● KUTIPAN DOKUMEN:
______

Politisasi Ayat dan Hadis
Oleh: Nasaruddin Umar
PILKADA serentak sebentar lagi tiba. Pilkada kali ini lebih
menarik lagi karena berdekatan dengan bulan suci Ramadan. Dalam bulan suci
Ramadan emosi umat Islam sedang berakumulasi dan biasanya akan tampil
kesemarakan spiritual di dalam masyarakat.
Yang perlu dicermati ialah pelibatan ayat-ayat dan hadis di dalam berkampanye. Politisasi ayat dan hadis sudah sering terjadi, tapi kali ini mungkin akan lebih banyak lagi karena ada Ramadan yang berpapasan dengan bulan pemilu.
Kita perlu lebih hati-hati mengumbar ayat di dalam berpolitik
praktis karena tidak sedikit kitab suci bermasalah karena faktor politik
praktis. Sejarah panjang Bibel dan kitab-kitab suci lainnya penuh dengan
persoalan sebagai akibat pengaruh tarikan politik dan kekuasaan, baik penulisan,
penerjemahan, maupun penafsiran.
Akibatnya, sering kita menemukan istilah ‘kitab suci palsu’,
‘terjemahan sesat’, dan ‘penafsiran tendensius’. Dalam dunia Islam manipulasi
dalil-dalil agama juga pernah terjadi. Suatu ketika terjadi pemandangan menarik
di sebuah pasar tradisional di Timur Tengah. Penjual madu dagangannya laris
manis karena dipoles dengan hadis, ditambah dengan ayat yang dikutip dari Surah
An-Nahl (lebah madu). Hadis tentang madu memang pernah ada, yaitu: al-'Asal
da'u kulli dain dawa' (madu mengobati berbagai macam penyakit). Penjual madu
meneriakkan hadis nabi di tengah pasar sehingga dalam waktu tidak lama
dagangannya habis.

______

Data penunjukan target:
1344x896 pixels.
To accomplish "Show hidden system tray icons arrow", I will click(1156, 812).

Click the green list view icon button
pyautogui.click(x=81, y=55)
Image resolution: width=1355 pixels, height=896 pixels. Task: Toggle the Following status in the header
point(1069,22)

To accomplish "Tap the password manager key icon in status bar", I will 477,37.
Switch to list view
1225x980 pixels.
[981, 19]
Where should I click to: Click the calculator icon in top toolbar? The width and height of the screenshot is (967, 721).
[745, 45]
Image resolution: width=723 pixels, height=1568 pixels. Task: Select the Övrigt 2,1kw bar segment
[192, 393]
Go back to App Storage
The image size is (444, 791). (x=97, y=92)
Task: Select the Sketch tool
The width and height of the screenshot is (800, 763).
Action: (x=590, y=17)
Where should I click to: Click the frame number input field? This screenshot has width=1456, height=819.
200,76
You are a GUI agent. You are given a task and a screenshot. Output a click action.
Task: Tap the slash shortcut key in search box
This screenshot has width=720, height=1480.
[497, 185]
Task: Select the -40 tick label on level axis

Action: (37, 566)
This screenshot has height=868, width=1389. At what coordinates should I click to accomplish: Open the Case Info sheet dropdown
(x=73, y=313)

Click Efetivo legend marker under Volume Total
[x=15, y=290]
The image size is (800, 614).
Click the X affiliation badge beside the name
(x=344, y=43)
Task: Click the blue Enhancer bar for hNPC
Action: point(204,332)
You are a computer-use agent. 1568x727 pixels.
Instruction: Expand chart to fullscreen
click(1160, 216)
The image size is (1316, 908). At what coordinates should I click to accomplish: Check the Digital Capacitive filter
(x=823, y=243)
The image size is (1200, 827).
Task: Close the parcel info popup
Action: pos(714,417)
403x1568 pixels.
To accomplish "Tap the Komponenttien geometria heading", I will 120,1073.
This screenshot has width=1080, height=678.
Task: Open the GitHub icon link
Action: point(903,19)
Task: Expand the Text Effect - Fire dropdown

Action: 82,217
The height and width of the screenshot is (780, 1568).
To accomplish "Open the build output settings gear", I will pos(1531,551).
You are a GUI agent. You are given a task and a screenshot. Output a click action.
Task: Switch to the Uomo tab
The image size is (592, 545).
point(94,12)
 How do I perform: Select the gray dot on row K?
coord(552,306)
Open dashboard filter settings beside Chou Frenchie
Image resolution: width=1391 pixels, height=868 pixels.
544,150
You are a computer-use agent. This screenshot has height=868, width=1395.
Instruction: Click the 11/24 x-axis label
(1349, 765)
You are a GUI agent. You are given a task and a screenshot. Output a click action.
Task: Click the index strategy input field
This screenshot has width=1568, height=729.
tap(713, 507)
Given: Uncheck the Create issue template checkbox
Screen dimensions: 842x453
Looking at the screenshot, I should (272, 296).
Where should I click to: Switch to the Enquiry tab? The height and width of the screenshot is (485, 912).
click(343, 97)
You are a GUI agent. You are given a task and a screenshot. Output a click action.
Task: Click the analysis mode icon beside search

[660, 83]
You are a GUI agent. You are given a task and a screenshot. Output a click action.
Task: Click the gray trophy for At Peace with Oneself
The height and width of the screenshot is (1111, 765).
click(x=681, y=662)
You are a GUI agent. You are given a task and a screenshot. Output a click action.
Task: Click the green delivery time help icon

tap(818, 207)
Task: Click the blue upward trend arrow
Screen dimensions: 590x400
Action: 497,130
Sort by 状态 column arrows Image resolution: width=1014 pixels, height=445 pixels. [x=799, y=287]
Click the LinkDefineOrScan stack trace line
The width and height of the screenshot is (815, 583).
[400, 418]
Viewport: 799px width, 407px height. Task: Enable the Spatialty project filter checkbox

______

● TUGAS ANDA:
A – Mengapa pilkada kali ini disebut lebih menarik dalam artikel tentang politisasi ayat dan hadis?
B – Sebutkan semua istilah yang menurut artikel tentang politisasi ayat dan hadis sering kita temukan akibat tarikan politik dan kekuasaan.
C – Apakah setiap pernyataan berikut sesuai dengan artikel tentang politisasi ayat dan hadis? (i) Dagangan penjual madu di pasar tradisional di Timur Tengah habis dalam waktu singkat. (ii) Ayat yang dikutip penjual madu diambil dari Surah Al-Baqarah. (iii) Manipulasi dalil agama tidak pernah terjadi di dunia Islam.

● JAWABAN TIAP TUGAS:
A – Karena pilkada kali ini berdekatan dengan bulan suci Ramadan.

B – 'kitab suci palsu', 'terjemahan sesat', 'penafsiran tendensius'

C –
(i) Ya: "dalam waktu tidak lama dagangannya habis"
(ii) Tidak: "ayat yang dikutip dari Surah An-Nahl (lebah madu)"
(iii) Tidak: "Dalam dunia Islam manipulasi dalil-dalil agama juga pernah terjadi"